Toulouse Oliver again shoots down gun law referendum petition

Andrew Oxford
The Santa Fe New Mexican
Maggie Toulouse Oliver

SANTA FE — New Mexico's top election official on Thursday rejected for the second time a proposed petition for a referendum asking voters to repeal a new gun law.

Republicans in the state House of Representatives have called for a referendum on scrapping Senate Bill 8, which requires background checks for virtually all firearm sales. If the petition were approved, opponents of the law would need to collect tens of thousands of signatures from registered voters to put the issue on the ballot.

But Secretary of State Maggie Toulouse Oliver has declined to approve the petition, pointing to a part of the New Mexico Constitution that says a referendum cannot be used to repeal laws "providing for the public peace, health and safety."

The decision sets up what could turn into a courtroom showdown not just over gun control but also the state's tight restrictions on referendums, the right of New Mexicans to vote directly on laws at the ballot box and who decides.

It also could carry a visceral issue from the 2019 legislative session into the 2020 general election.

SB 8 requires background checks for nearly all firearm sales, including between two individuals, such as neighbors or friends.

The law, which takes effect in July, includes exceptions for family members and for antique guns.

But critics, including Republican lawmakers and many sheriffs from around the state, have argued the policy would be unenforceable and only burden law-abiding gun owners while doing little to prevent the sort of mass shootings that have spurred calls for such measures in the first place.

House Republicans quickly called for a referendum on the measure, even before it was signed into law.

Toulouse Oliver first rejected a proposed petition in March, citing technical matters but also the section of the state constitution that prohibits repealing through referendum a law concerning public safety. She noted that proponents have argued the bill is intended to prevent firearms sales to people prohibited from owning guns.

Proponents argue the measure would close a loophole in current law that allows people to sell firearms to each other without going through the sort of background check that is standard at retailers.

In turn, gun control groups and backers like Gov. Michelle Lujan Grisham have argued the law is merely a matter of public safety.

In sending Toulouse Oliver a second proposal for a petition April 2, House Minority Leader Jim Townsend, R-Artesia, wrote that the secretary of state does not have the authority to unilaterally determine if a particular piece of legislation falls into the category of "providing for the public peace, health and safety."

In her response Thursday, however, Toulouse Oliver, a Democrat weighing a run for U.S. Senate, wrote that his argument was "simply incorrect" and declined to approve the petition again.

Proposed referendums have ended up in court before over the question of whether a law concerns public health and safety.

"In all of these cases, the question of whether a law was not subject to referendum ... only came before [a] court following the Secretary of State appropriately fulfilling a legally mandated duty to review the petition and make a determination based on the strict legal requirements for referendum petitions," Toulouse Oliver wrote.

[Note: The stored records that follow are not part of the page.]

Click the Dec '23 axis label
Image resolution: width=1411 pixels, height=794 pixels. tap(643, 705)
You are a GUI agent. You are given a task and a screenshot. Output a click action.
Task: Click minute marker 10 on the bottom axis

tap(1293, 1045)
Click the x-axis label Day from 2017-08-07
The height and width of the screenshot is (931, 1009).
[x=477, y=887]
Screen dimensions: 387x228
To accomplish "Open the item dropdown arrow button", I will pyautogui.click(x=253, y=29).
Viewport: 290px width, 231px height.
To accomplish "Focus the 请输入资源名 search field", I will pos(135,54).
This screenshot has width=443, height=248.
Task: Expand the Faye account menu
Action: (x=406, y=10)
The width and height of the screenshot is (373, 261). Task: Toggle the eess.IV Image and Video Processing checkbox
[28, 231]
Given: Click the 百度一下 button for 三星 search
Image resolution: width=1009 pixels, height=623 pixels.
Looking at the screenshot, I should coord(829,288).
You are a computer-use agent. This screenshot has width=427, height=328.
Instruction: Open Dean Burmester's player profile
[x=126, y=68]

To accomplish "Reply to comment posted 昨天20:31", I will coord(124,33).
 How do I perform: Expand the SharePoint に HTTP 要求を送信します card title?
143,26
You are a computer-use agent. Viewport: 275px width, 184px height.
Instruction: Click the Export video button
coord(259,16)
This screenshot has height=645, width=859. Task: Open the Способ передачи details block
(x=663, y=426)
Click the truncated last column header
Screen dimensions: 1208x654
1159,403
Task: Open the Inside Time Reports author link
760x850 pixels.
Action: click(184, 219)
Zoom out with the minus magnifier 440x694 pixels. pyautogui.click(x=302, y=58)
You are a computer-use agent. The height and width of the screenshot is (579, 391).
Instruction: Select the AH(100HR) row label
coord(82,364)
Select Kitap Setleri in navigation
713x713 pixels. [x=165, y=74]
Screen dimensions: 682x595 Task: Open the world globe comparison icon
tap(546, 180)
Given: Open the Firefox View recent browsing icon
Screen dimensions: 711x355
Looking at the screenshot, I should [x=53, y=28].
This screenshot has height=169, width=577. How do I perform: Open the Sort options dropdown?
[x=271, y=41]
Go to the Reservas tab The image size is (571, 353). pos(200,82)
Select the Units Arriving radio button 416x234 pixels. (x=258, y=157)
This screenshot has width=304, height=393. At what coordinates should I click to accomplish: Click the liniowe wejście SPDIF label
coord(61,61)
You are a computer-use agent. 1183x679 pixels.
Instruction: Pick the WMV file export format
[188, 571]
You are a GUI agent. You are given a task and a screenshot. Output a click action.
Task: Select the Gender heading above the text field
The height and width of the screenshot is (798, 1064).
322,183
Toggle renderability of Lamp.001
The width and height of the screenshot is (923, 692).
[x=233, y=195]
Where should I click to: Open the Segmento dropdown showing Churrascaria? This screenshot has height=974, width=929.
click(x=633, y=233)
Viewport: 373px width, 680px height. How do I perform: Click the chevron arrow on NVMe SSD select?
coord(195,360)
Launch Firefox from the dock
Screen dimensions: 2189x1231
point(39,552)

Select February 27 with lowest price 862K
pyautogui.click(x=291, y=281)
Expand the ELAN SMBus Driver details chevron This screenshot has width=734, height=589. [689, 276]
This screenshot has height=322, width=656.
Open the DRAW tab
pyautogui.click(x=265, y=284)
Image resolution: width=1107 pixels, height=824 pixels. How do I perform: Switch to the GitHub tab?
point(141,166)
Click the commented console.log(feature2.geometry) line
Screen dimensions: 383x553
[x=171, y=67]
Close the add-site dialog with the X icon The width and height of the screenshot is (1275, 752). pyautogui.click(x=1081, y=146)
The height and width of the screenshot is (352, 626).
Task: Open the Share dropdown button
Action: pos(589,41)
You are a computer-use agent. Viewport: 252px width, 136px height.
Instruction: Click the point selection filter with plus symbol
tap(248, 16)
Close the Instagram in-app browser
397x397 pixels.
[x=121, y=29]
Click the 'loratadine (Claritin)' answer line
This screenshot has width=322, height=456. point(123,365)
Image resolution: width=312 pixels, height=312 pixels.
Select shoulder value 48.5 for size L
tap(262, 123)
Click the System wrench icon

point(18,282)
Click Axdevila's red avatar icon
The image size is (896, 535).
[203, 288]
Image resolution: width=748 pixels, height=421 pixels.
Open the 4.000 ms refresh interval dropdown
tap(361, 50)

The issue may end up in court again, though.

Townsend said Thursday he would consult with his caucus but added: "I doubt it's the last you'll hear of it."

Referendums are relatively rare in New Mexico.

The state's voters have only repealed one law through a referendum, with the state constitution establishing a fairly high bar to get on the ballot.

Not only is there a sweeping exception to the laws that qualify for repeal through a referendum, supporters of a referendum would also need to get 10 percent of qualified voters in three-fourths of New Mexico's 33 counties to sign a petition.

The total number of signatures would have to equal at least 10 percent of the number of people who voted in the last election. That comes to about 70,000 valid signatures.